Mann steht auf Balkon, hat Fotoapparat vor dem Gesicht

Housing-First-Fonds

In Ländern wie Österreich, Finnland oder Portugal wird der Housing-First-Ansatz im Kampf gegen Wohnungslosigkeit bereits sehr erfolgreich praktiziert. In Deutschland ist er noch wenig verbreitet. Mit dem Projekt Housing-First-Fonds wollen der Paritätische NRW und fiftyfifty, eine Mitgliedsorganisation des Paritätischen NRW, das nun ändern. Der Düsseldorf Maler Gerhard Richter spendete dem Projekt 18 Bilder. Erwartet werden insgesamt Verkaufserlöse von mehr als einer Million Euro. Damit soll der Ankauf von bis zu 100 Wohneinheiten für zuvor wohnungslose Menschen bezuschusst werden.

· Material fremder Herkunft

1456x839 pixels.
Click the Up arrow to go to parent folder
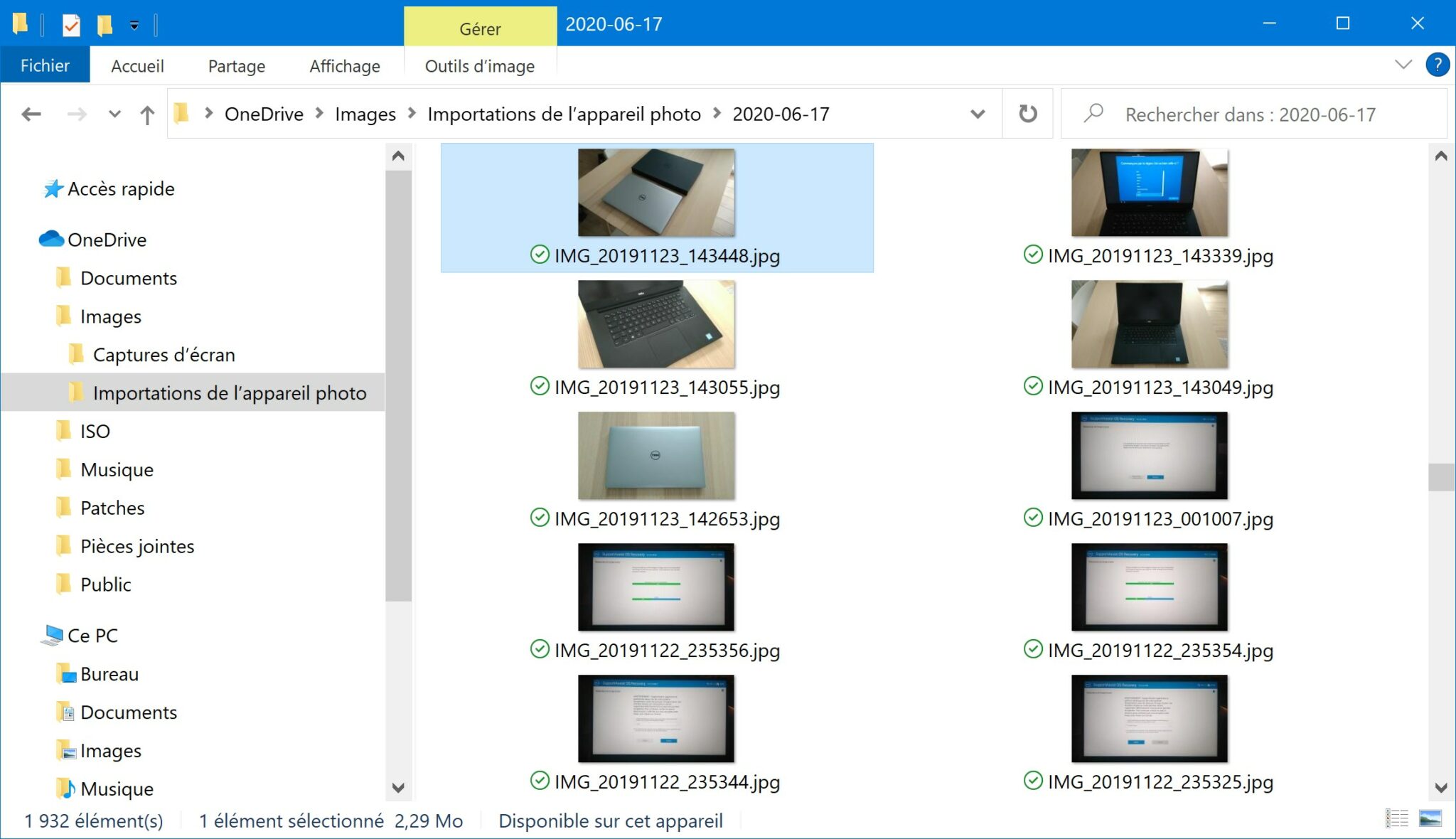pos(147,114)
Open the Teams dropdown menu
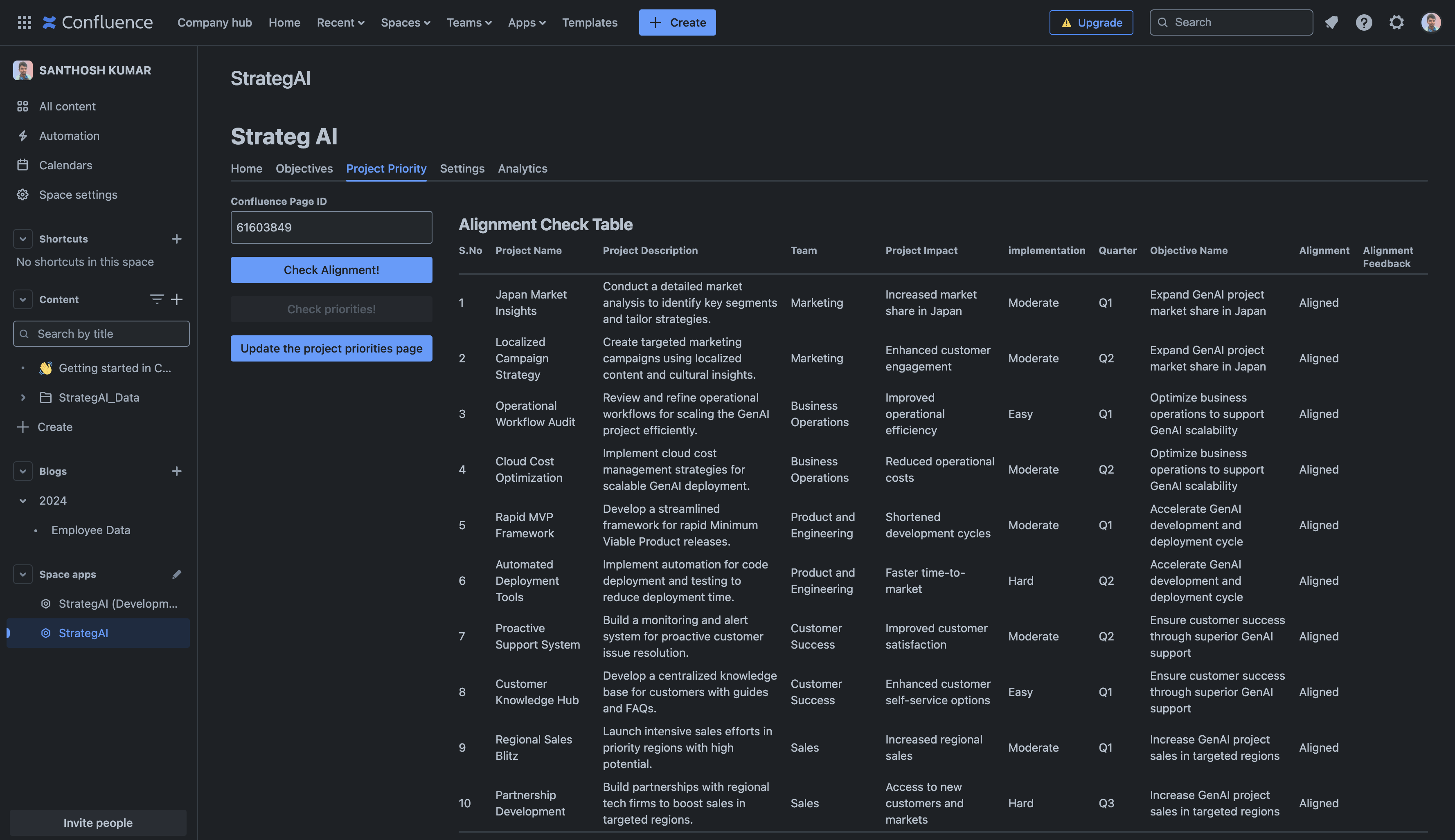 tap(468, 22)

Housing-First ist noch neues Konzept


Bei Housing-First bekommen die Betroffenen im ersten Schritt eine reguläre Wohnung – ein entscheidender Unterschied zum derzeit meist praktizierten System. Darin müssen Betroffene oft zunächst ihre „Wohnfähigkeit“ in einem Stufensystem unter Beweis stellen, Unterkünfte und Trainingswohnungen durchlaufen. Der Aufstieg in ein normales Mietverhältnis scheitert dann häufig am Wohnungsmangel und so droht die erneute Wohnungslosigkeit: Ein „Drehtür-Effekt“ stellt sich ein und der Durchlauf des Stufensystems beginnt von neuem. Housing-First hingegen bedeutet: Mit den Wohnungslosen wird ein normales, unbefristetes Mietverhältnis mit allen Rechten und Pflichten abgeschlossen. Nach Bezug der Wohnung werden sie ermutigt, ihre individuellen Probleme anzugehen, unterstützt durch wohnbegleitende Hilfen zum dauerhaften Wohnungserhalt.

Menschen dauerhaft von der Straße holen


fiftyfifty hat in Düsseldorf bereits gute Erfahrungen mit dem Housing-First-Ansatz gemacht. Auch internationale Studien beweisen, dass Housing-First nicht nur mehr Menschen dauerhaft von der Straße holt, sondern auch kostengünstiger ist als die wiederholte Unterbringung in Übergangsunterkünften. Doch Mietwohnungen sind schwer zu kriegen und zum Wohnungskauf fehlt sozialen Organisationen oft das Kapital. Hier gibt der Housing-First-Fonds Starthilfe durch zweckgebundene Zuschüsse.

Projektpartner werden


Im Mai 2018 fand der Projektauftakt im Landtag statt. Innerhalb von einer Woche waren die ersten Richter-Bilder verkauft. Bereits im Juni konnte das erste Appartement gekauft werden und der erste ehemals Wohnungslose ist eingezogen. Es laufen derzeit Gespräche mit verschiedenen Organisationen; noch können weitere Träger der Freien Wohlfahrtspflege aus NRW sich um Fonds-Mittel bewerben. Mit den zweckgebundenen Zuschüssen werden Finanzierungsgrundlagen zum Ankauf von Wohnungen geschaffen. Auch Umbaumaßnahmen und Nebenkosten können mitfinanziert werden.

Förderung durch das Land NRW


Das Projekt ist eine Kooperation des Paritätischen NRW und seiner Mitgliedsorganisation Asphalt e.V. / fiftyfifty. Die Implementierung und Durchführung wird durch das Ministerium für Arbeit, Gesundheit und Soziales NRW bis November 2020 gefördert.